Page extract:
◆ ◆ ◆ ◆
Climate change activists claim that global warming is already resulting in lots of deaths (although the number they claim varies widely) and will cause more in the future – to the point of extinction in the next decade (at least according to Congresswoman Alexandria Ocasio-Cortez and that overexposed precocious brat, Greta Thunberg).

We do not hear much from climate activists about the effects of … dying.  We humans – and the rest of the earth’s fauna — tend to pass gas as we pass on.  Quite a bit of it, as it turns out.  And especially we humans because of our funereal rituals.

The major problem is the typical American funeral. It has a very large carbon footprint.  You have the machinery to dig those graves … the caravan of cars … the production of headstones … etc.  But the real polluter is preserving the body, itself.

To preserve the remains for posterity, there is the construction of those fancy casket and cement vaults– but why?  I am okay with creating monuments for prominent folks as a symbol of their accomplishments and as an inspiration to future generations.  

I can understand preserving and creating a mortuary monument for a guy like President Lincoln – who incidentally was one of the earliest corpuses to be embalmed in America.  It was necessitated by his body being on display for 14 days as it traveled the country before being laid to rest in Springfield, Illinois.  It could be argued that Lincoln launched the current craze of preserving the body in America – although the Egyptians were famous for the mummification method of preservation several millennia prior. 

But do we really need to preserve the local hairdresser or auto mechanic – or even folks who write commentaries – for far beyond the time there are any family members left to visit the gravesites?
◆ ◆ ◆ ◆
Do this: In the funeral commentary, for how many days was President Lincoln's body on display? The lines after this point are separate material and have no connection to the text.
◆ ◆ ◆ ◆
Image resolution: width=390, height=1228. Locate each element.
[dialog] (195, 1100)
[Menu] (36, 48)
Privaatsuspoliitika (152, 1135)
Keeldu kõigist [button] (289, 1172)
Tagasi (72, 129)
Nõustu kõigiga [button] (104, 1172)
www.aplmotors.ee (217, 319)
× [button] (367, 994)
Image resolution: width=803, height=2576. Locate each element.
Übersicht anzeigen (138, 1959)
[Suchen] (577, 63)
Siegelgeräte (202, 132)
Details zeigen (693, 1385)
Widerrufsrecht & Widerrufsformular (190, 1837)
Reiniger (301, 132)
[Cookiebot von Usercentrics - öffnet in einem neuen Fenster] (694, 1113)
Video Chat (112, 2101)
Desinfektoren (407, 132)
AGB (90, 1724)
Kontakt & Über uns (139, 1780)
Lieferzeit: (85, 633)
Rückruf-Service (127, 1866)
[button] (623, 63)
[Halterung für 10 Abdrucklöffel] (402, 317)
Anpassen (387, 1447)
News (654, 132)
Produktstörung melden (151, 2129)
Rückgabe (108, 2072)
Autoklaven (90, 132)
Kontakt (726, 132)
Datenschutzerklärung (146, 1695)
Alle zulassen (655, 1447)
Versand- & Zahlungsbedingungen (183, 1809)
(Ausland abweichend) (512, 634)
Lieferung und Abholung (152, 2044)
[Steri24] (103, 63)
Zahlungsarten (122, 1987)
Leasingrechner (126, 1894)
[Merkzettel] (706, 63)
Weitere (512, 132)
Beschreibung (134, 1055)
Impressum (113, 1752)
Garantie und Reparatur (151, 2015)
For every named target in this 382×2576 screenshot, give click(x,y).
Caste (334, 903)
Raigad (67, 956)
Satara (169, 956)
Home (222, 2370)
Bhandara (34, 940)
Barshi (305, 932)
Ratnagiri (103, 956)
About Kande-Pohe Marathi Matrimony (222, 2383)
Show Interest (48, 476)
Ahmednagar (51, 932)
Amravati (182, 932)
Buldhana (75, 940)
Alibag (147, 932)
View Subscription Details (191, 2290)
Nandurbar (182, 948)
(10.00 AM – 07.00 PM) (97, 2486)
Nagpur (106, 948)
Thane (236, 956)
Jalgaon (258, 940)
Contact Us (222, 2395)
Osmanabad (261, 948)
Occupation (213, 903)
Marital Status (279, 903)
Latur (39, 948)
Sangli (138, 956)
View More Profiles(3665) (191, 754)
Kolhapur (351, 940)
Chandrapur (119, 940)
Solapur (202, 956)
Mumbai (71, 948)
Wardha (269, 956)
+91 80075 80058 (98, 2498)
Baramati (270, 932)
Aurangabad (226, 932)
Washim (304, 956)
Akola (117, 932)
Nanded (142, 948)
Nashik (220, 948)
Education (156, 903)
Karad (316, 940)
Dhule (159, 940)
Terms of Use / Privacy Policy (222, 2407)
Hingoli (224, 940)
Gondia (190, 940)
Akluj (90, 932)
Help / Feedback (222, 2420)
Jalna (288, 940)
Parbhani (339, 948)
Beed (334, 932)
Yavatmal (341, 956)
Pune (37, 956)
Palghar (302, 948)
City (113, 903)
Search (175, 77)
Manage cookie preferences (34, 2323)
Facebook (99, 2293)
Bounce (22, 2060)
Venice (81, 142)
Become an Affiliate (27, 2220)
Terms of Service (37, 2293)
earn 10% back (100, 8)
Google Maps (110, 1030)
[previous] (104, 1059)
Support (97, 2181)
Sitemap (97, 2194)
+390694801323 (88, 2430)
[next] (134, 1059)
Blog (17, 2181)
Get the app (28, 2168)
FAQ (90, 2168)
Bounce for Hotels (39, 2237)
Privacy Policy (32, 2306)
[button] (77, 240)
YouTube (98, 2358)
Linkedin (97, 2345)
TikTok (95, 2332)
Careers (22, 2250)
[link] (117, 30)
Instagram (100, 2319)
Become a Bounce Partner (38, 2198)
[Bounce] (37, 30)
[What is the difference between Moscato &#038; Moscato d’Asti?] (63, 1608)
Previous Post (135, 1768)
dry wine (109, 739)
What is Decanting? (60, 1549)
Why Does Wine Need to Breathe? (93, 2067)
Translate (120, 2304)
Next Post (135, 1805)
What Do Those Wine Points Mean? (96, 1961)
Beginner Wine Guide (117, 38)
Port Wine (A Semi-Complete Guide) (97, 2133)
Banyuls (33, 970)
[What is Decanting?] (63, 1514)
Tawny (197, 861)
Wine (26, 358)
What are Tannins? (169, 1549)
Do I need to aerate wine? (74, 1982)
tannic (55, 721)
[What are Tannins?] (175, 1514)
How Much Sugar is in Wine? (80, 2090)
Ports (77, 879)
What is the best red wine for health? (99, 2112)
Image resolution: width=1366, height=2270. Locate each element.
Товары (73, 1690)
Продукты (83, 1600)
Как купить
◆ ◆ ◆ ◆
Expected output: 14 days